[Start]

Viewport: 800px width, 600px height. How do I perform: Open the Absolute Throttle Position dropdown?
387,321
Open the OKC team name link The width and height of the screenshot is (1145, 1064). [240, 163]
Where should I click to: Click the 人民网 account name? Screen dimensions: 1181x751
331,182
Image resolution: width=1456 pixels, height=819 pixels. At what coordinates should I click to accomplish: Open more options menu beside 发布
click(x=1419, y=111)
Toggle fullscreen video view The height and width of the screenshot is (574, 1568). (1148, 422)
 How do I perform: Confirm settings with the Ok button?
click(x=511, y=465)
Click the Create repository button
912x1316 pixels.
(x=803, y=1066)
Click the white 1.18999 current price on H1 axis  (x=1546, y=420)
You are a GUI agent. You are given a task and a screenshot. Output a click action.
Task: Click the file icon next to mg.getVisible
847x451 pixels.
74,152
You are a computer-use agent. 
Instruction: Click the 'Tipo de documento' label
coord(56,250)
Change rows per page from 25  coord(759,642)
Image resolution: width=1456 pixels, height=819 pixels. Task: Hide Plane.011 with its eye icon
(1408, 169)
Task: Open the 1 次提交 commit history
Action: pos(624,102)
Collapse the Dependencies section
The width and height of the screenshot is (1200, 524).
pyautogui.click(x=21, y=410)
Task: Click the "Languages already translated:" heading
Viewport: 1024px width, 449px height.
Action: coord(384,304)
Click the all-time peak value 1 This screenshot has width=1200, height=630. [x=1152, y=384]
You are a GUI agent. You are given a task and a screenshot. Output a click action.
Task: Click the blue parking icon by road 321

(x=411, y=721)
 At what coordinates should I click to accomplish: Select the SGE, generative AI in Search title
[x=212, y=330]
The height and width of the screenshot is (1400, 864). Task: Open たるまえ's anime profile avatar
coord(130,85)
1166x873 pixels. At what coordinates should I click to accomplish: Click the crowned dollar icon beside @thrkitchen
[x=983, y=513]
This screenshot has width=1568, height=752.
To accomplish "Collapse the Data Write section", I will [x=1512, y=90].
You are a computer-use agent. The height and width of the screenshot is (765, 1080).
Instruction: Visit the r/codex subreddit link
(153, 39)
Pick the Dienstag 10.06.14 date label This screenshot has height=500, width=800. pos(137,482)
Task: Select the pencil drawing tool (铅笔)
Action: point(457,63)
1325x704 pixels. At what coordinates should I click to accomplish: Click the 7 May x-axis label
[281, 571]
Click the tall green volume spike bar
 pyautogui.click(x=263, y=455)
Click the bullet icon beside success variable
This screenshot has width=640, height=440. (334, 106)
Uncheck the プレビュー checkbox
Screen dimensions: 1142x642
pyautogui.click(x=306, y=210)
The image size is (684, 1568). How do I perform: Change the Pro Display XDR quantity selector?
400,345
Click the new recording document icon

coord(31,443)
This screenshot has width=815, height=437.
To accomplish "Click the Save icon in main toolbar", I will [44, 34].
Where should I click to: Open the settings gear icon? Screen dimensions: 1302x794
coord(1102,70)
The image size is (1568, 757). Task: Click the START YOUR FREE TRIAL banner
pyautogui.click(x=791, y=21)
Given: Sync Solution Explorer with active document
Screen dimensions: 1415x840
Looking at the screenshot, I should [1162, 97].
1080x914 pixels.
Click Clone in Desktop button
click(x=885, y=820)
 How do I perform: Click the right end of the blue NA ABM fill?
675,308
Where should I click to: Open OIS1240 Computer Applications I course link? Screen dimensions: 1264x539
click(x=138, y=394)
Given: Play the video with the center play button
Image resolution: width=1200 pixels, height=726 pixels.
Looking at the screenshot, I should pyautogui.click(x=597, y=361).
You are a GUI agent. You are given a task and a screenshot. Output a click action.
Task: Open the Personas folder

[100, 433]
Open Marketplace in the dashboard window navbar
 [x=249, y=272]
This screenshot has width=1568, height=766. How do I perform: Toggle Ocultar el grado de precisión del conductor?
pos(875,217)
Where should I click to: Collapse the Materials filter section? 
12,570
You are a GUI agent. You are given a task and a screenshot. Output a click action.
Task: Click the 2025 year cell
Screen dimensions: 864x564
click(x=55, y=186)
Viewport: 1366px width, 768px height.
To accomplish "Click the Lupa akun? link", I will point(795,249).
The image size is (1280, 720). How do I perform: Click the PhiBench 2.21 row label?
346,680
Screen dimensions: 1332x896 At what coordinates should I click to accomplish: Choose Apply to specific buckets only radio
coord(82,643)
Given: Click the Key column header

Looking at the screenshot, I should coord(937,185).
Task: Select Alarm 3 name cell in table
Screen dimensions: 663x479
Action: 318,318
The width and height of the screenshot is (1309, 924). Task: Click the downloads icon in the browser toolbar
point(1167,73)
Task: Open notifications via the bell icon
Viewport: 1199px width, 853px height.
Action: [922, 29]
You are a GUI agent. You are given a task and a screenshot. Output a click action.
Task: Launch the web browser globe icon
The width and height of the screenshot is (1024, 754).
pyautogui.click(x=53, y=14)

[End]

• REQUIRED WORK
Rewrite all the records above with every "GUI agent" renamed to "GUI assistant", leaving all other text unchanged.

• TASK SOLUTION
Viewport: 800px width, 600px height. How do I perform: Open the Absolute Throttle Position dropdown?
387,321
Open the OKC team name link The width and height of the screenshot is (1145, 1064). [240, 163]
Where should I click to: Click the 人民网 account name? Screen dimensions: 1181x751
331,182
Image resolution: width=1456 pixels, height=819 pixels. At what coordinates should I click to accomplish: Open more options menu beside 发布
click(x=1419, y=111)
Toggle fullscreen video view The height and width of the screenshot is (574, 1568). (1148, 422)
 How do I perform: Confirm settings with the Ok button?
click(x=511, y=465)
Click the Create repository button
912x1316 pixels.
(x=803, y=1066)
Click the white 1.18999 current price on H1 axis  (x=1546, y=420)
You are a GUI assistant. You are given a task and a screenshot. Output a click action.
Task: Click the file icon next to mg.getVisible
847x451 pixels.
74,152
You are a computer-use agent. 
Instruction: Click the 'Tipo de documento' label
coord(56,250)
Change rows per page from 25  coord(759,642)
Image resolution: width=1456 pixels, height=819 pixels. Task: Hide Plane.011 with its eye icon
(1408, 169)
Task: Open the 1 次提交 commit history
Action: pos(624,102)
Collapse the Dependencies section
The width and height of the screenshot is (1200, 524).
pyautogui.click(x=21, y=410)
Task: Click the "Languages already translated:" heading
Viewport: 1024px width, 449px height.
Action: coord(384,304)
Click the all-time peak value 1 This screenshot has width=1200, height=630. [x=1152, y=384]
You are a GUI assistant. You are given a task and a screenshot. Output a click action.
Task: Click the blue parking icon by road 321

(x=411, y=721)
 At what coordinates should I click to accomplish: Select the SGE, generative AI in Search title
[x=212, y=330]
The height and width of the screenshot is (1400, 864). Task: Open たるまえ's anime profile avatar
coord(130,85)
1166x873 pixels. At what coordinates should I click to accomplish: Click the crowned dollar icon beside @thrkitchen
[x=983, y=513]
This screenshot has width=1568, height=752.
To accomplish "Collapse the Data Write section", I will [x=1512, y=90].
You are a computer-use agent. The height and width of the screenshot is (765, 1080).
Instruction: Visit the r/codex subreddit link
(153, 39)
Pick the Dienstag 10.06.14 date label This screenshot has height=500, width=800. pos(137,482)
Task: Select the pencil drawing tool (铅笔)
Action: point(457,63)
1325x704 pixels. At what coordinates should I click to accomplish: Click the 7 May x-axis label
[281, 571]
Click the tall green volume spike bar
 pyautogui.click(x=263, y=455)
Click the bullet icon beside success variable
This screenshot has width=640, height=440. (334, 106)
Uncheck the プレビュー checkbox
Screen dimensions: 1142x642
pyautogui.click(x=306, y=210)
The image size is (684, 1568). How do I perform: Change the Pro Display XDR quantity selector?
400,345
Click the new recording document icon

coord(31,443)
This screenshot has width=815, height=437.
To accomplish "Click the Save icon in main toolbar", I will [44, 34].
Where should I click to: Open the settings gear icon? Screen dimensions: 1302x794
coord(1102,70)
The image size is (1568, 757). Task: Click the START YOUR FREE TRIAL banner
pyautogui.click(x=791, y=21)
Given: Sync Solution Explorer with active document
Screen dimensions: 1415x840
Looking at the screenshot, I should [1162, 97].
1080x914 pixels.
Click Clone in Desktop button
click(x=885, y=820)
 How do I perform: Click the right end of the blue NA ABM fill?
675,308
Where should I click to: Open OIS1240 Computer Applications I course link? Screen dimensions: 1264x539
click(x=138, y=394)
Given: Play the video with the center play button
Image resolution: width=1200 pixels, height=726 pixels.
Looking at the screenshot, I should pyautogui.click(x=597, y=361).
You are a GUI assistant. You are given a task and a screenshot. Output a click action.
Task: Open the Personas folder

[100, 433]
Open Marketplace in the dashboard window navbar
 [x=249, y=272]
This screenshot has width=1568, height=766. How do I perform: Toggle Ocultar el grado de precisión del conductor?
pos(875,217)
Where should I click to: Collapse the Materials filter section? 
12,570
You are a GUI assistant. You are given a task and a screenshot. Output a click action.
Task: Click the 2025 year cell
Screen dimensions: 864x564
click(x=55, y=186)
Viewport: 1366px width, 768px height.
To accomplish "Click the Lupa akun? link", I will point(795,249).
The image size is (1280, 720). How do I perform: Click the PhiBench 2.21 row label?
346,680
Screen dimensions: 1332x896 At what coordinates should I click to accomplish: Choose Apply to specific buckets only radio
coord(82,643)
Given: Click the Key column header

Looking at the screenshot, I should coord(937,185).
Task: Select Alarm 3 name cell in table
Screen dimensions: 663x479
Action: 318,318
The width and height of the screenshot is (1309, 924). Task: Click the downloads icon in the browser toolbar
point(1167,73)
Task: Open notifications via the bell icon
Viewport: 1199px width, 853px height.
Action: [922, 29]
You are a GUI assistant. You are given a task and a screenshot. Output a click action.
Task: Launch the web browser globe icon
The width and height of the screenshot is (1024, 754).
pyautogui.click(x=53, y=14)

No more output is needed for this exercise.